In Maine, Republican Gov. Paul LePage vetoed a bill to raise the state minimum wage, while U.S. Rep. Mike Michaud, the Democratic nominee for governor, has been advocating for an increase at both the federal and state levels. Independent gubernatorial candidate Eliot Cutler said in August that he believes the minimum wage should be increased at the federal level. The federal minimum is $7.25 per hour, and Maine’s minimum is $7.50.


The city of Portland, meanwhile, is considering a plan to increase the minimum to $9.50 an hour.

Raising the minimum wage could motivate the Democratic base to turn out at the polls in November, but it probably won’t become a wedge issue to divide Republicans, said Andrew Smith, director of the UNH survey center.

“Most people (earn more than) the minimum wage, so it doesn’t impact them personally,” Smith said. “So it’s nice to raise the minimum wage, but most voters are not going to make this a central issue in their voting decisions.”
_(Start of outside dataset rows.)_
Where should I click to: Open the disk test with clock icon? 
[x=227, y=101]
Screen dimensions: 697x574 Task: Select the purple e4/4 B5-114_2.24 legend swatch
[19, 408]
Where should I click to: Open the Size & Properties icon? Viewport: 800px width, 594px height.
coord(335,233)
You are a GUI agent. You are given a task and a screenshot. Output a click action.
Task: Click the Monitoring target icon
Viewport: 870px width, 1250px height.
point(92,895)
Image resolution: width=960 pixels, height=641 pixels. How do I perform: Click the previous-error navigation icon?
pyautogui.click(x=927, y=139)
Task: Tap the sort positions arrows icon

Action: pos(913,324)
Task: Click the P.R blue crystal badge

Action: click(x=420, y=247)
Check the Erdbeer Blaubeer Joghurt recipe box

The Press Herald/Telegram contacted several people who took part in the survey. One survey question was: “Do you favor or oppose an increase in the federal minimum wage?”

Trenton resident George Hopkins said he supports raising the minimum wage, but the 85-year-old Republican is still supporting LePage.

Hopkins, a retired painting contractor who now drives a taxicab to supplement his Social Security, says he always tried to pay the employees of his painting business a fair, livable wage.


“My father kept telling me I was paying my men too much,” Hopkins said. “But I felt I was making pretty good money and I felt they’d like to get ahead just like I do, so I paid them more than I should have probably. But I had a good, loyal crew.”

Fellow Republican Mike Bartlett disagrees. The 70-year-old Wiscasset resident, who makes $160,000 to $250,000 a year as a consultant for banks and companies seeking government contracts, said calls to raise the minimum wage were “silly” and a “gimmick.”

“The reason I think policymakers are interested in raising minimum wages is because they want to make it appear they’re helping people on the lower end of the spectrum,” Bartlett said.

He said the minimum wage is intended for entry-level workers who are learning basic skills, and those who are trying to live off it have not taken advantage of educational opportunities society offers. He suggested that older minimum-wage workers were probably people who made poor life choices, such as high school dropouts, criminals and people who had children as teenagers.

“You’ve got to let the market figure these things out,” said Bartlett, who acknowledged that the marketplace can be cruel “if there is an excess of labor.”

However, Rachel Leichliter, a 30-year-old married mother of three children, doesn’t believe the free market would lead to higher wages. Although the minimum wage is intended for entry-level workers, many parents and seniors work low-wage jobs because they have to, said the self-employed Connor Township woman, who is not enrolled in a political party.


Opponents also argue that increasing the minimum wage to keep up with rising costs of living will only increase inflation, resulting in less consumption and a loss of jobs. But there have been no studies to support that claim, said Democrat Earl Redwine, 74.

“They’ve been using that argument every time there’s a suggested increase in the minimum wage,” said Redwine, a retired nonprofit administrator and carpenter from St. David. “It just doesn’t happen. It’s just a scare tactic of the opposition.”

Redwine recalled a time in his life when he earned the minimum wage and it was increased, saying “it was like the hand of God came down and lifted us up.”

Independent voter Jen Pringle, a 44-year-old registered nurse from Cape Elizabeth who earns about $55,000 a year, said increasing the minimum wage is one way to reduce the number of people who need public assistance, or welfare.

“If you don’t pay someone a livable wage, they require more assistance, like MaineCare and food stamps,” Pringle said.